Eric Posner’s December 2008 article for BR, “Destructive technologies require us to re-assess civil liberties,” was a response to David Cole’s “Closing Guantánamo.” Posner argues that we ought to appreciate the Bush administration’s impulse to restrict civil liberties after 9/11. While Cole describes a preventive detention scheme that lurches into operation only after Congress declares war on a particular group, Posner’s alternative is less concerned about executive overreaching. “It is only a matter of time,” Posner writes, “before a general preventive detention system will be added to the criminal justice repertoire.”
Posner begins his recent article for Foreign Policy, “Think Again: International Law,” by stating that Bush did not brush aside international law as casually as his critics claimed. On a more controversial note, he asserts that President Barack Obama’s approach is likely to be surprisingly similar. This is not necessarily a bad thing, Posner suggests. He supplies the example of Kosovo: “The illegal military intervention in Kosovo stopped ethnic cleansing and, for a time, the wars that racked the Balkans.”
Evgeny Morozov, a Belarus-born researcher and blogger, is a frequent contributor to Boston Review. His articles, “Texting Towards Utopia,” “Cyber-Scare,” and most recently, “The Cyber-Attack that Wasn’t,” all address the question of how the Internet transforms global politics. In “Israel lobby: the blog edition,” Morozov writes at the cross-section of two issues: the Internet as a burgeoning political tool and the Israeli-Palestinian conflict. Several articles on the Israel-Palestine Conflict, including “Peace Out: The decline of Israel’s progressive movement,” by Helena Cobban and “The Best Hope–Still?” by Jeremy Pressman, are included in the same July/August 2009 issue.

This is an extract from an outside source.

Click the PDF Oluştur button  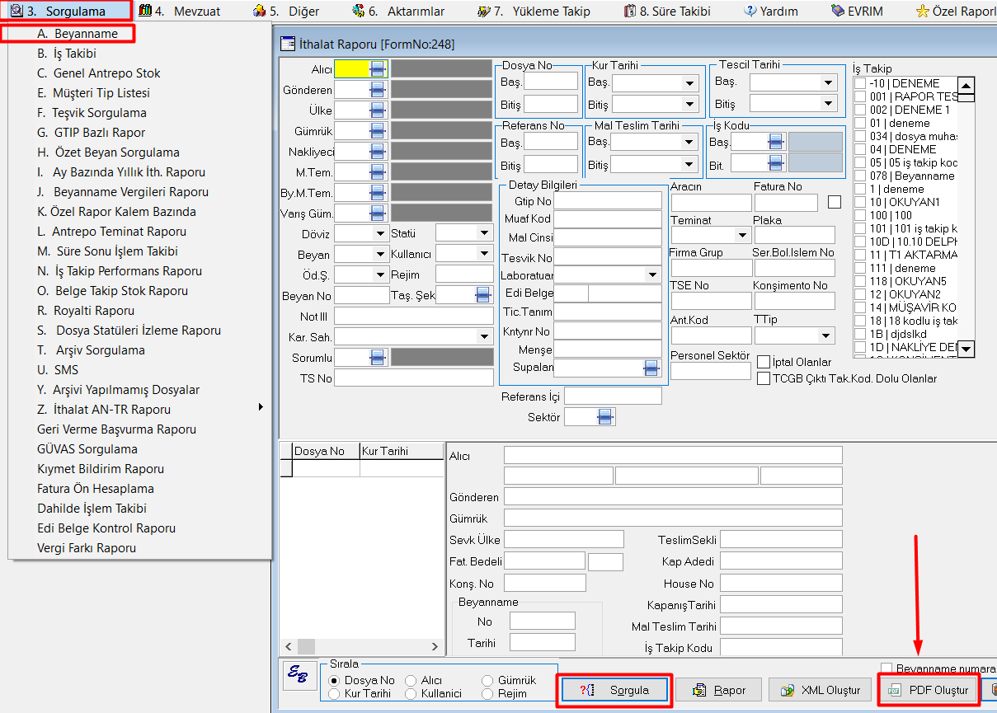(929, 690)
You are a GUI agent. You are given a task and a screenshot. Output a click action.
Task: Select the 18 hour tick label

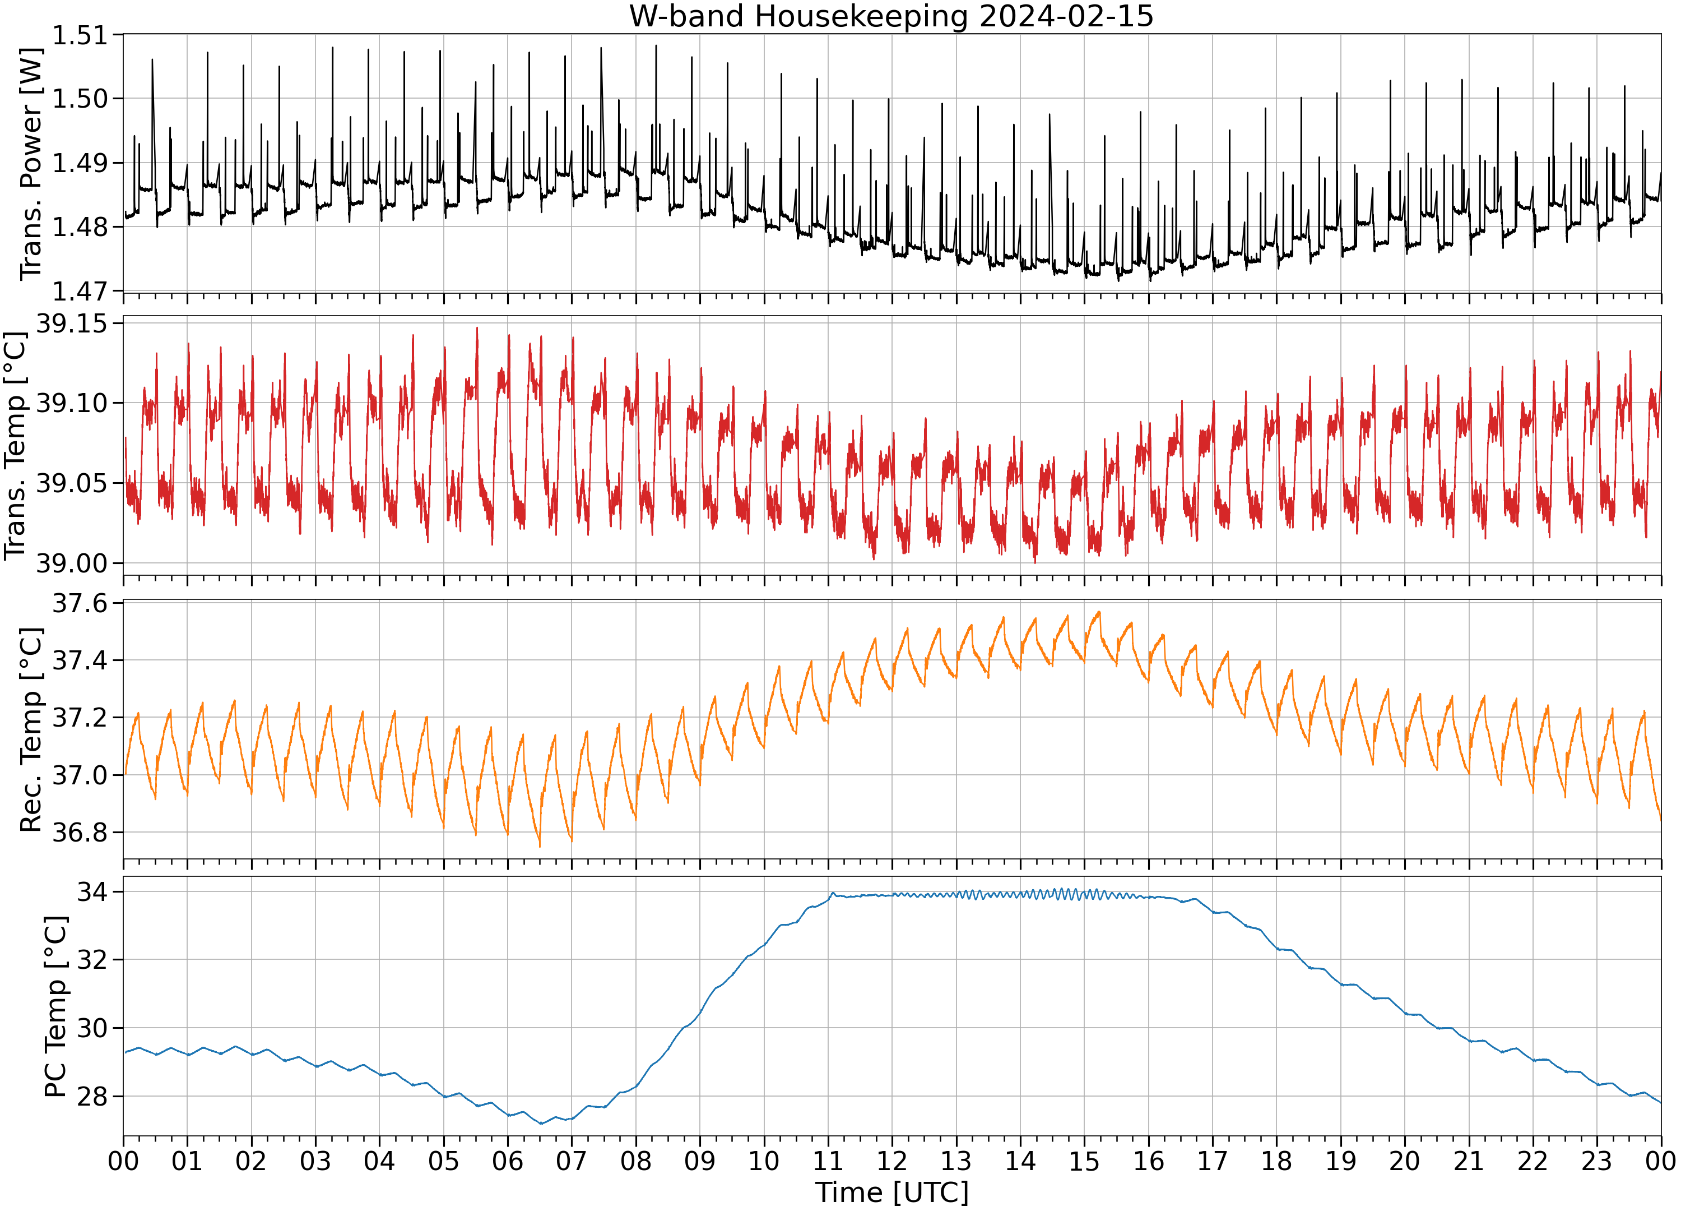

Morozov responds to the surprising dearth of research “into the effectiveness of Israel’s decentralized new media advocacy efforts and the impact they have had on the international opinion.” Individual bloggers have emerged as “important opinion makers,” working to shape their country’s foreign policy. This argument was echoed in the article, “Reflections on Information Technology and Democracy,” by BR’s co-editor Joshua Cohen. Information Technology and the blogging scene are evolving in tandem with diplomacy and democracy. Cohen asks and responds to the pivotal question: How does the Internet shape this informal process of discussion–public discourse?